The National Socialist Party was a small political party in the United Kingdom, founded in 1916. It originated as a minority group within the British Socialist Party who supported British participation in World War I; while historically linked with the Marxist left, the party broke with internationalism. It affiliated to the Labour Party and was eventually absorbed by it.

Origins
The National Socialist Party was founded by H.M. Hyndman and his followers after his defeat in the leadership elections of the British Socialist Party. They believed that it was desirable to support the United Kingdom in World War I against "Prussian militarism". Although maintaining that they were a Marxist party, after affiliation to the Labour Party in 1918, they renounced vanguardism and saw in the Russian Revolution only the danger that it might weaken the United Kingdom's war effort. The party was grouped around the newspaper Justice.

Three members of the party were elected to Parliament in the 1918 election; Dan Irving and Will Thorne were elected for the Labour Party, and Jack Jones under the National Socialist Party name.

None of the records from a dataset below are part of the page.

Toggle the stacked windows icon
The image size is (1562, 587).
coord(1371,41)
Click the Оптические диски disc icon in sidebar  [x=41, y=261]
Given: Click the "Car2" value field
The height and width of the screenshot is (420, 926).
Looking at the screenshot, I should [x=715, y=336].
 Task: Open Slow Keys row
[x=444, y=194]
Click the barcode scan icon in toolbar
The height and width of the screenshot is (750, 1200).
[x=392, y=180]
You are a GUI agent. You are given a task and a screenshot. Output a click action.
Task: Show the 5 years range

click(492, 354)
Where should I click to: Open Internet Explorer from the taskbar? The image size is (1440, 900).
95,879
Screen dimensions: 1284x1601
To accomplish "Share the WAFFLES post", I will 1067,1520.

Social Democratic Federation
In 1919, the group changed its name to the Social Democratic Federation, reverting to the name that the British Socialist Party had used. At one point eleven MPs were members, but after Hyndman died in 1921, the group gradually dissolved into the Labour Party. The party sponsored several candidates at each election until 1924, all of whom ran for Labour. After 1924, its MPs were instead sponsored by their local Labour Party. The party finally disbanded in 1939 due to a lack of funds, although some remaining members formed a "Social Democratic Fellowship".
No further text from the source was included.